Upgrading, downgrading, or removing it
Hunyuan3D 2.1 isn’t a drop-in over 2.0. The repos are separate (Hunyuan3D-2 vs Hunyuan3D-2.1) and the texture pipeline is architecturally different: 2.0 used an RGB-based paint model; 2.1 replaces it with a PBR pipeline that produces diffuse, metallic, roughness, and normal maps. You clone fresh – there’s no migration path.
Removal: delete the cloned directory, delete your virtual environment, delete the Hugging Face cache (~/.cache/huggingface on Linux/Mac). No registry entries, no system-wide hooks. It’s gone.
If you don’t want to compile anything
The WinPortable build by YanWenKun is a Windows-specific package for Hunyuan3D 2.0 and 2.1 that integrates mmgp offloading for consumer GPUs. The August 2025 release (v4-cu129) ships Hunyuan3D-2.1 support, Blackwell (RTX 50 series) compatibility, a GUI launcher, Python 3.12.11, CUDA 12.9, and PyTorch 2.8.0 – no compilation step.

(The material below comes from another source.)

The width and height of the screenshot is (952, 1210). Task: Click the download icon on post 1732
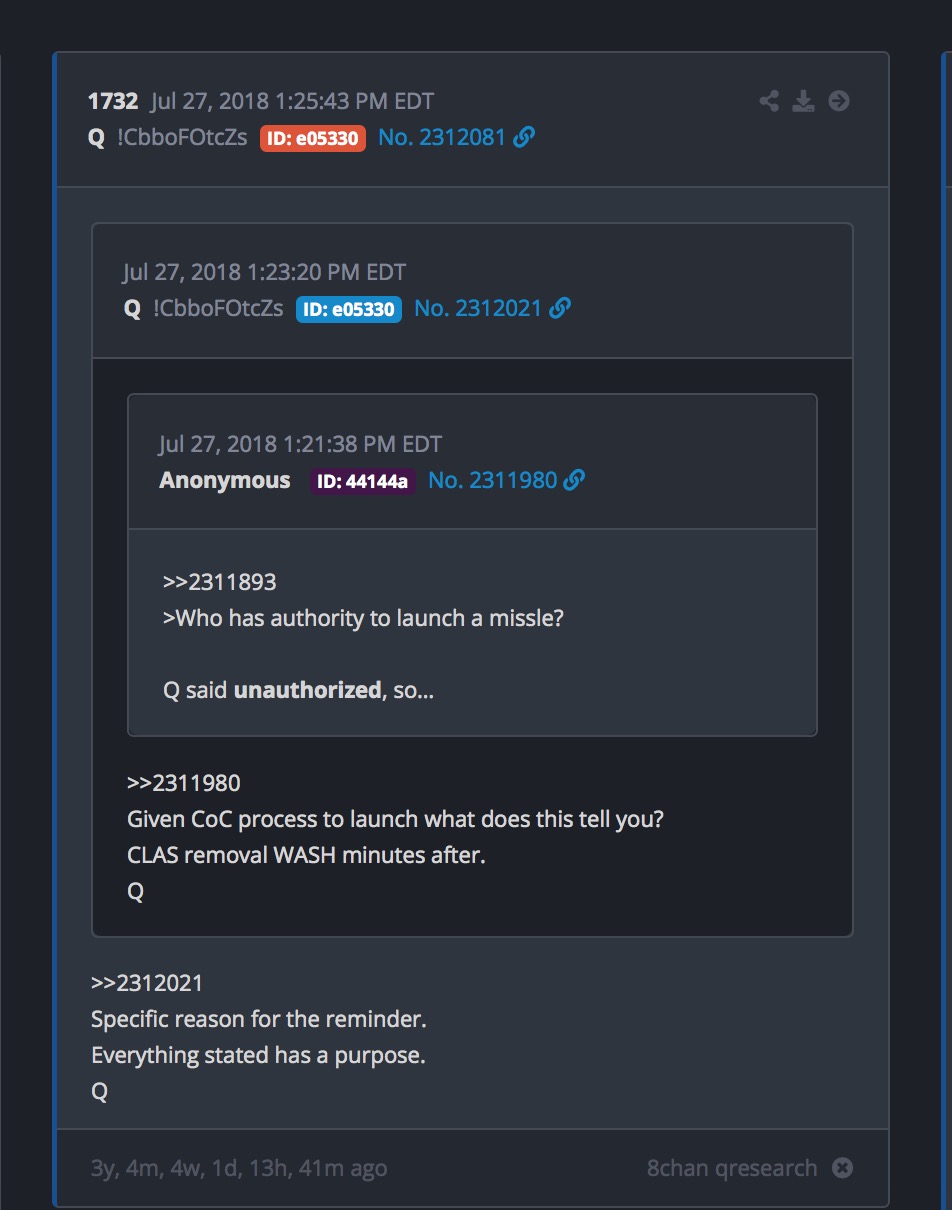[803, 101]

The trade-off is real: you can’t fine-tune from a portable build, and you’re tied to the package maintainer’s update schedule. For generation-only workflows, though, it’s a legitimate choice – not a shortcut.
For the architecture and PBR pipeline internals, the Hunyuan3D 2.1 technical report (arXiv 2506.15442) covers the design decisions behind the two-stage DiT + Paint approach in detail.
FAQ
Can I run Hunyuan3D 2.1 without a GPU?
No. The diffusion transformer requires CUDA – CPU inference isn’t supported.
Why does shape generation work but texture generation fail silently?
Start here: check hy3dpaint/custom_rasterizer/lib/. Empty directory means the rasterizer build failed even though pip said it succeeded. Re-run with pip install -v -e . and read the nvcc output – you’ll see the actual error. On Linux the usual culprit is nvcc not on PATH; on Windows, missing Visual Studio Build Tools. Mac users: this is the Mac ceiling described in error 4 above, not a fixable configuration issue.
WinPortable or source install – which should I use?
Depends on what you’re doing. WinPortable works out of the box on Windows, handles VRAM offloading automatically, and supports the latest Blackwell GPUs as of the August 2025 release. Source install gives you access to fine-tuning and full control over the environment – but you’re signing up for the rasterizer compile step and dependency management. If you’re generating assets and not training, WinPortable is the pragmatic call. If you’re experimenting with the model itself, build from source.
Start here: clone the repo, build a Python 3.10 venv, run the install commands in order. The rasterizer compile output is the only step that needs your full attention – everything else either works or fails loudly.